:: DATASET RECORDS

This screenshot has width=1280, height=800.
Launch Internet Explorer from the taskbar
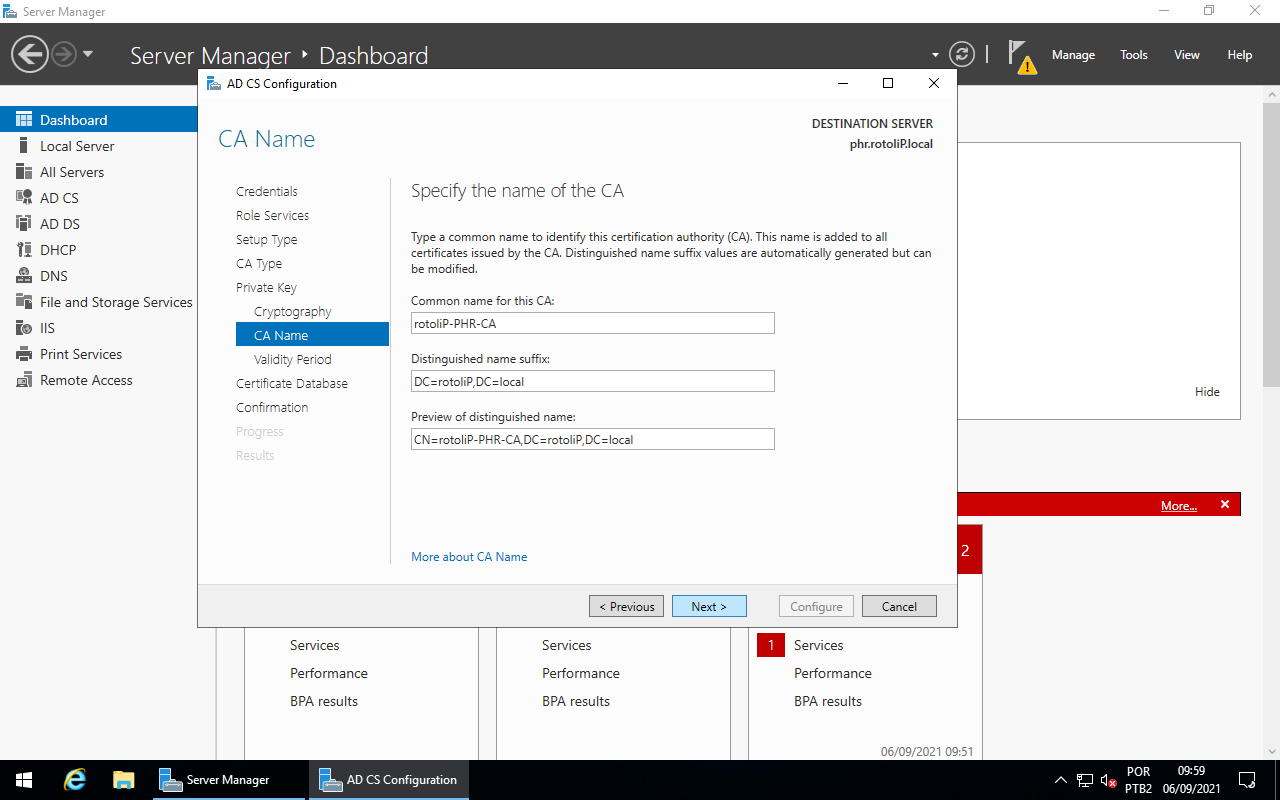(x=74, y=779)
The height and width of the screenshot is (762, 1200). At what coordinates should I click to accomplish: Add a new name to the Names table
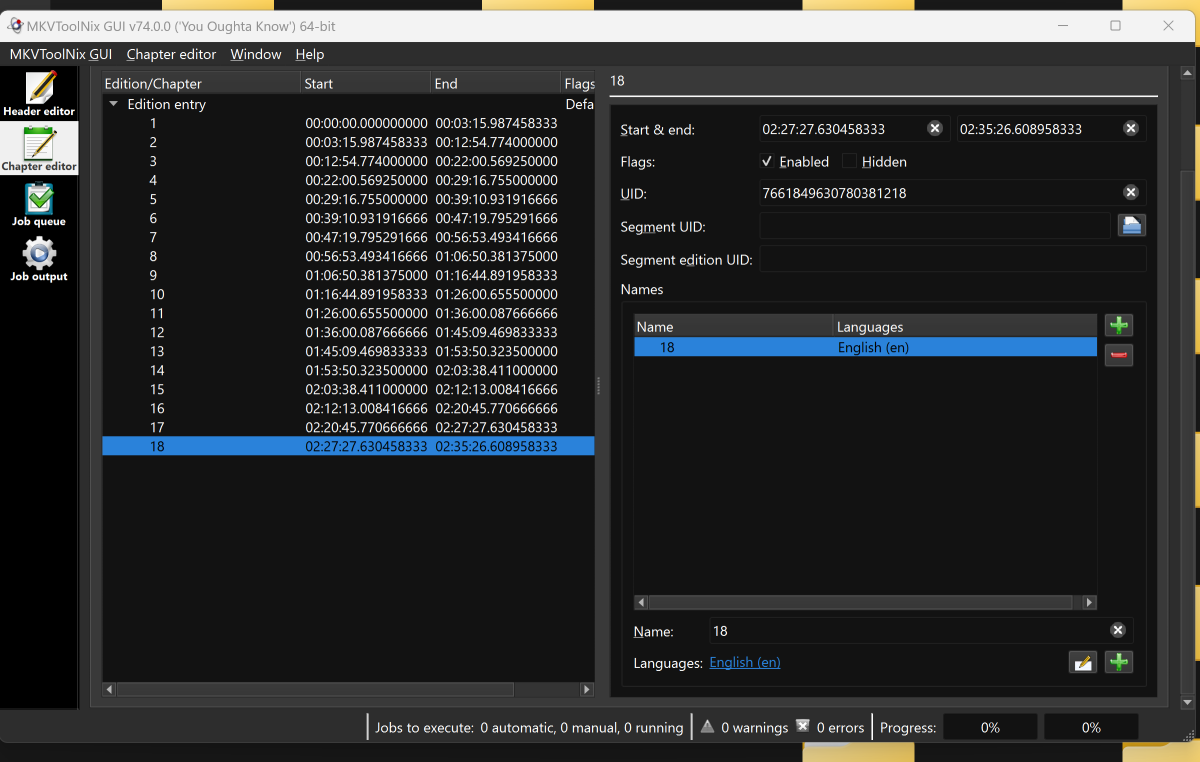[1118, 324]
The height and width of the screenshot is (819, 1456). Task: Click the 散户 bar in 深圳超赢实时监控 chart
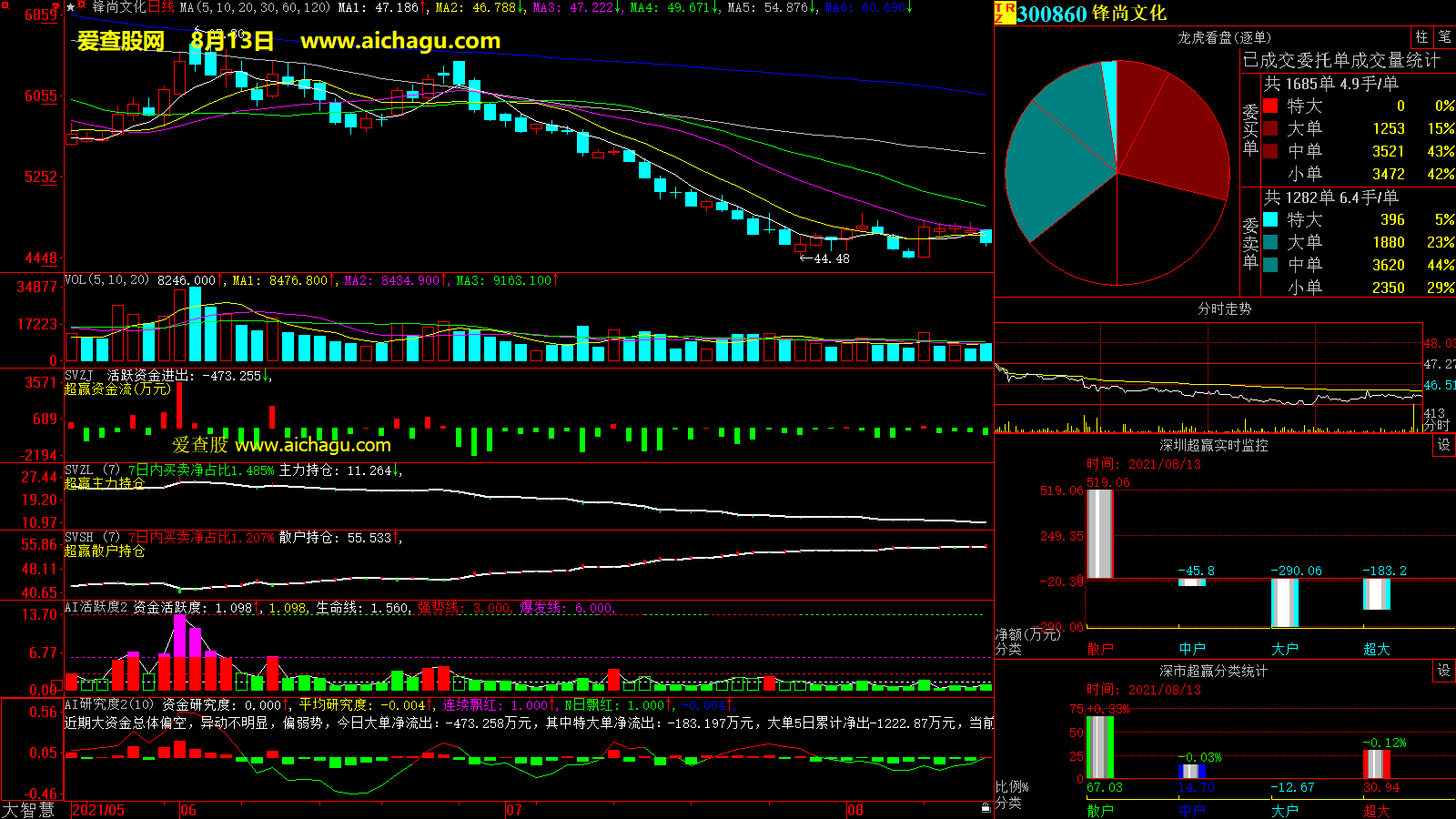click(x=1100, y=534)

::::

## TASK TO CARRY OUT
Write the entries out in full and exactly, omitting every picture.

## EXPECTED ANSWER
This screenshot has width=1280, height=800.
Launch Internet Explorer from the taskbar
(x=74, y=779)
The height and width of the screenshot is (762, 1200). At what coordinates should I click to accomplish: Add a new name to the Names table
[1118, 324]
The height and width of the screenshot is (819, 1456). Task: Click the 散户 bar in 深圳超赢实时监控 chart
click(x=1100, y=534)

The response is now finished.